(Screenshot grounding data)
######
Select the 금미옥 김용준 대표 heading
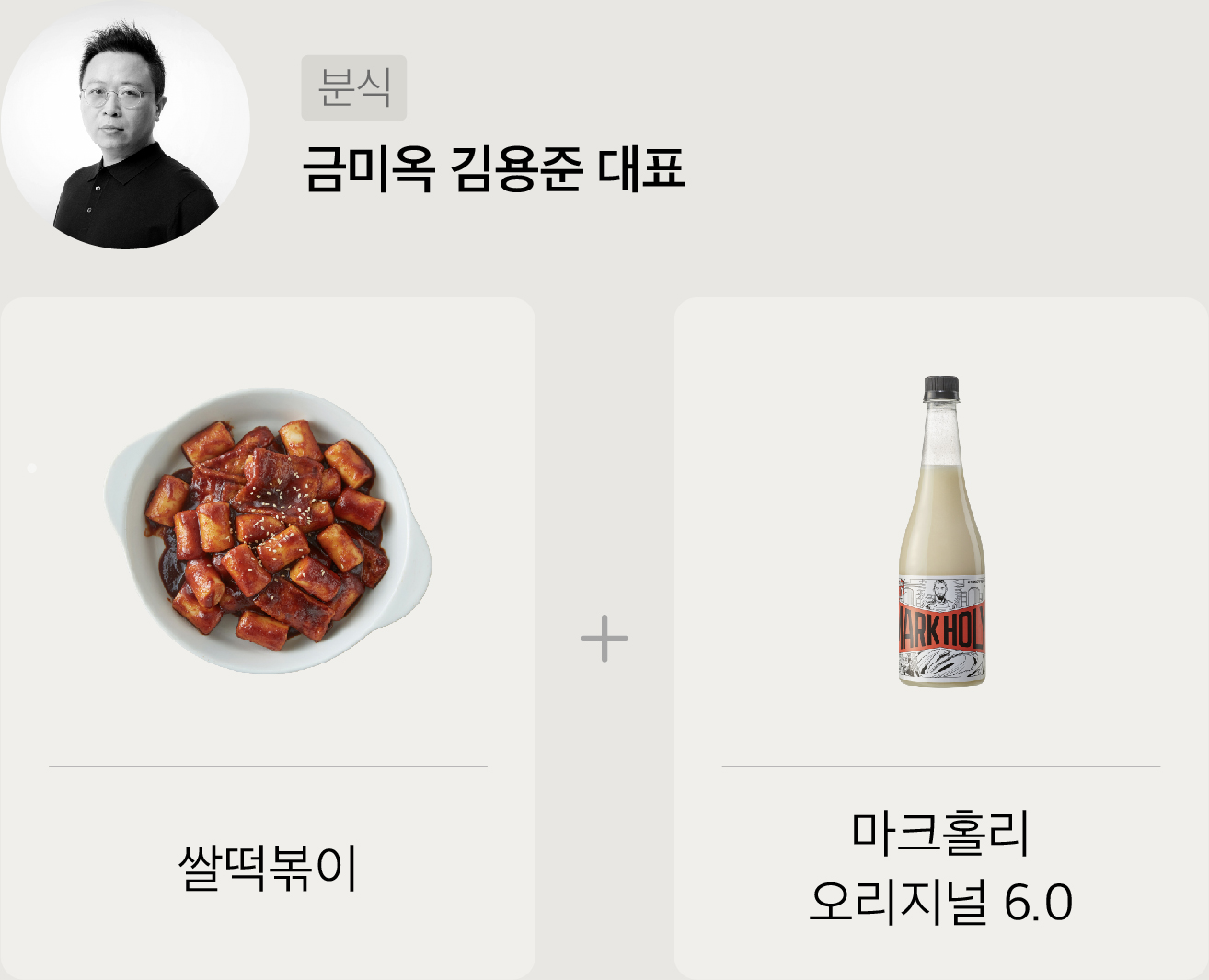This screenshot has width=1209, height=980. [494, 169]
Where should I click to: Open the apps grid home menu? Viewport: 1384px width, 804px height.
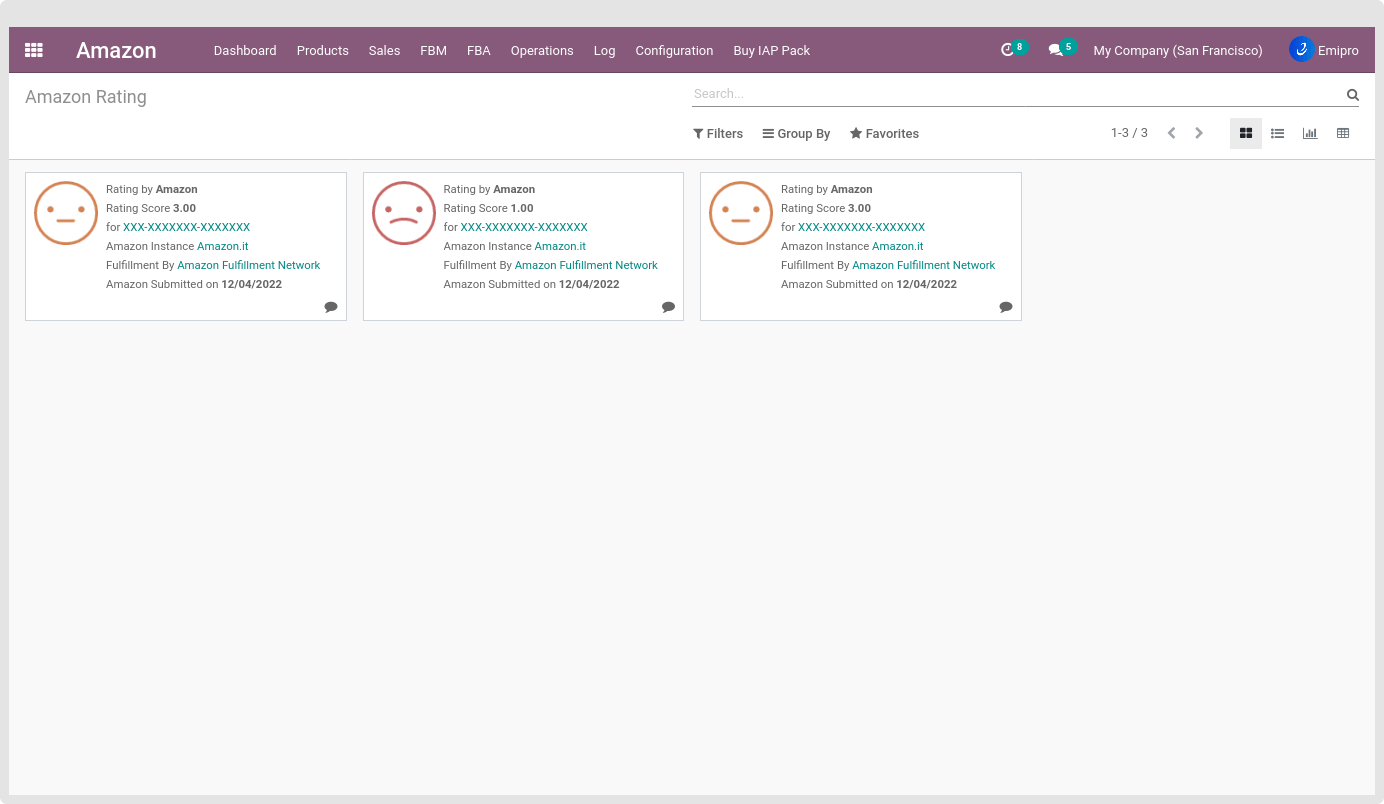click(x=34, y=50)

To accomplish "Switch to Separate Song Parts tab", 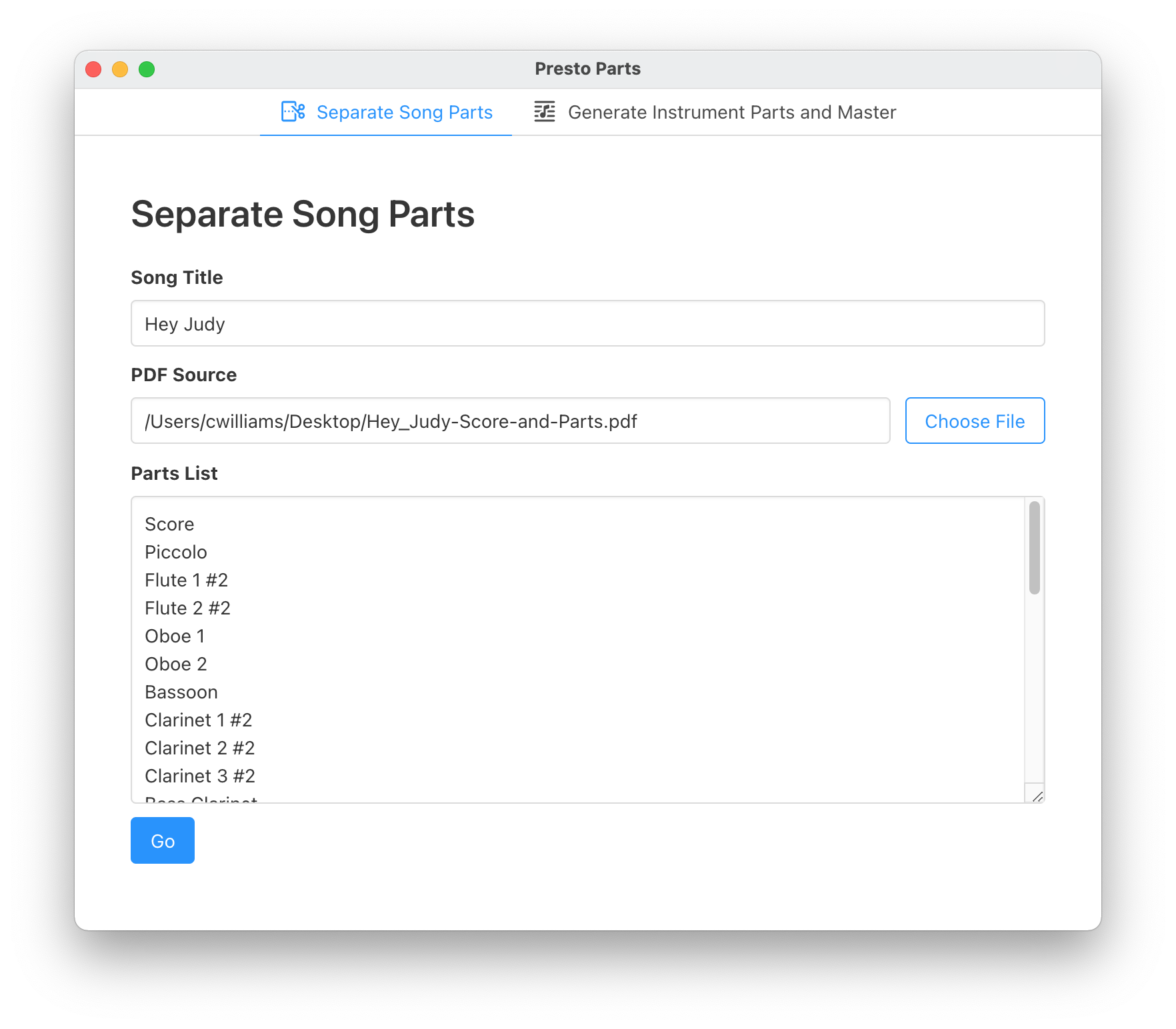I will coord(404,113).
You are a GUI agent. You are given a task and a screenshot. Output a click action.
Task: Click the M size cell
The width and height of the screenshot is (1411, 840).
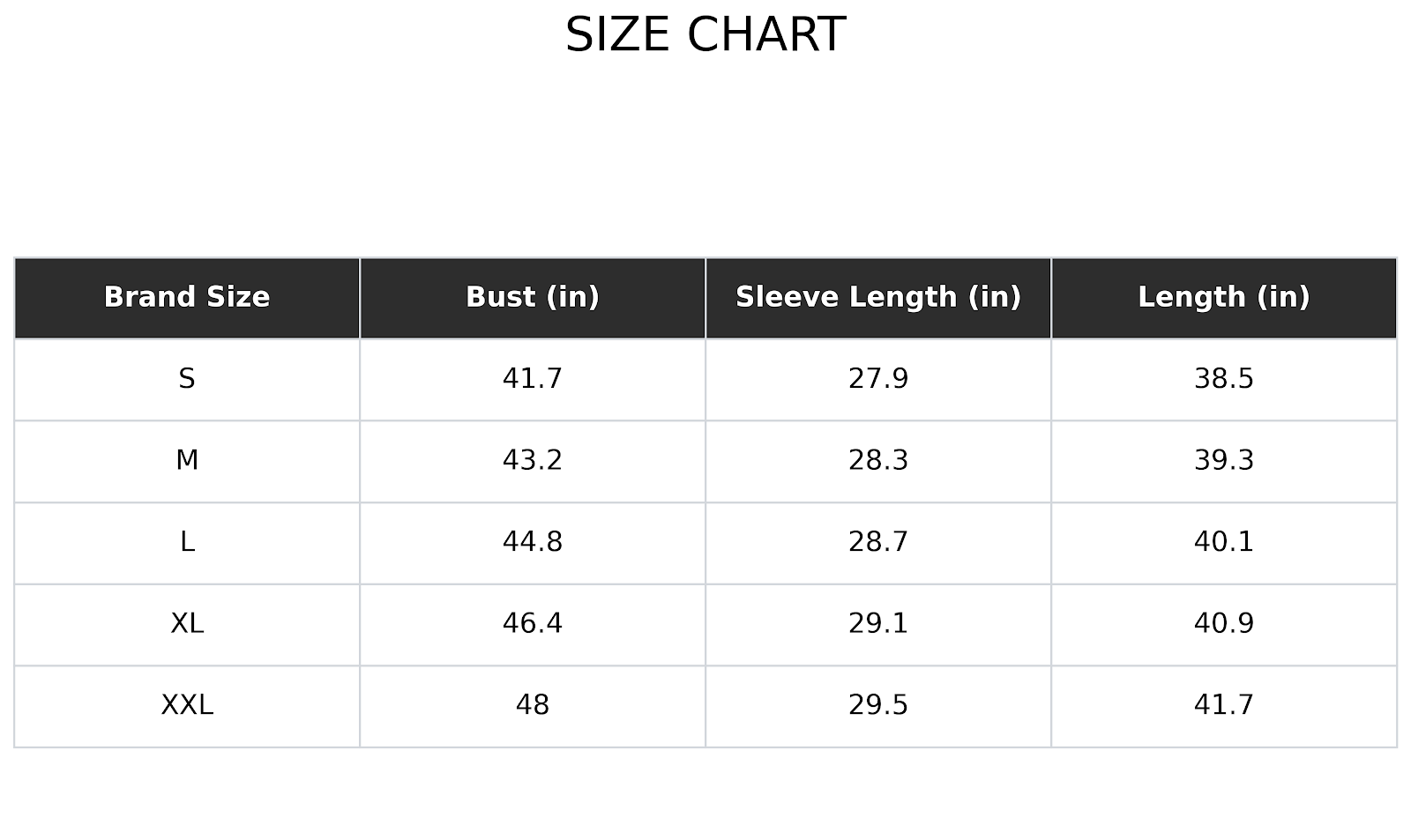pyautogui.click(x=187, y=460)
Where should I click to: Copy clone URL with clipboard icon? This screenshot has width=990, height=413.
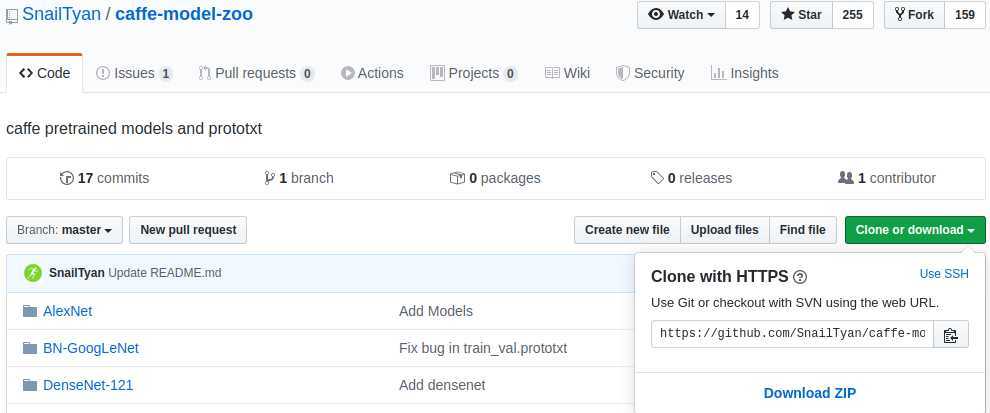951,334
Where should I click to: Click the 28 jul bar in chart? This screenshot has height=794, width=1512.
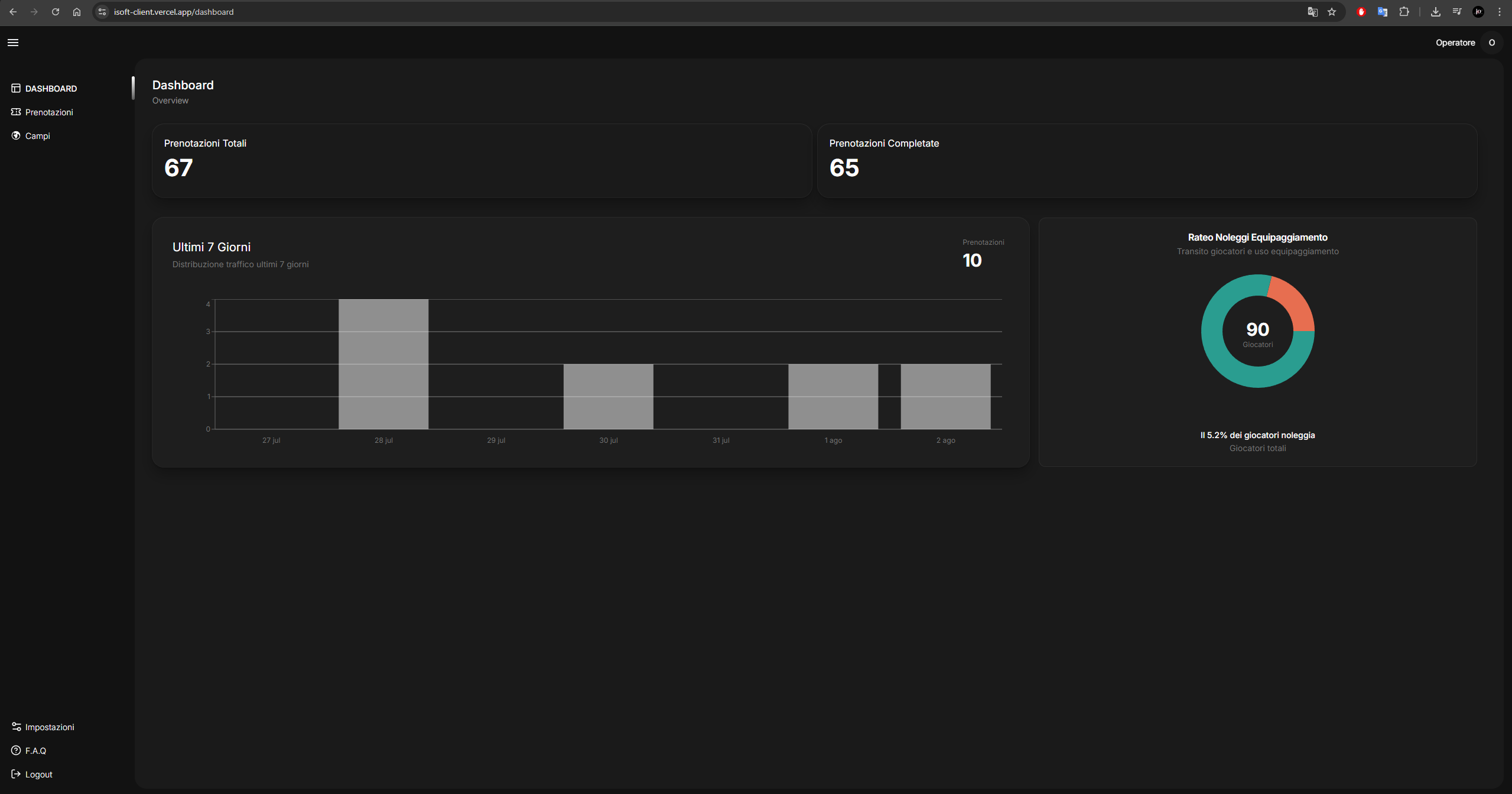pos(383,364)
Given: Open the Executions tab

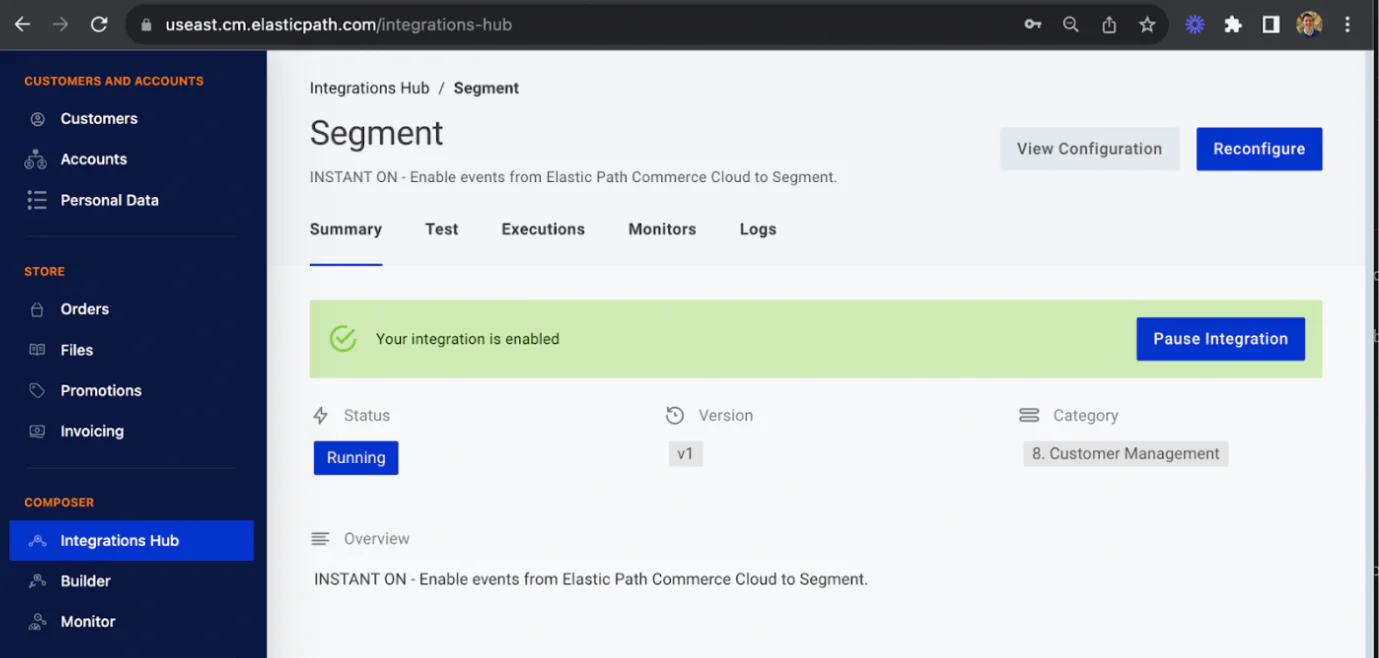Looking at the screenshot, I should tap(542, 229).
######
**ACTION ITEM**
Reproduce the lines of the data that run from the one containing "Where should I click to: Click" to the final line, both included, exactly as they appear and without the pictures.

**EXPECTED ANSWER**
Where should I click to: Click the 28 jul bar in chart? This screenshot has height=794, width=1512.
pos(383,364)
Given: Open the Executions tab

Looking at the screenshot, I should tap(542, 229).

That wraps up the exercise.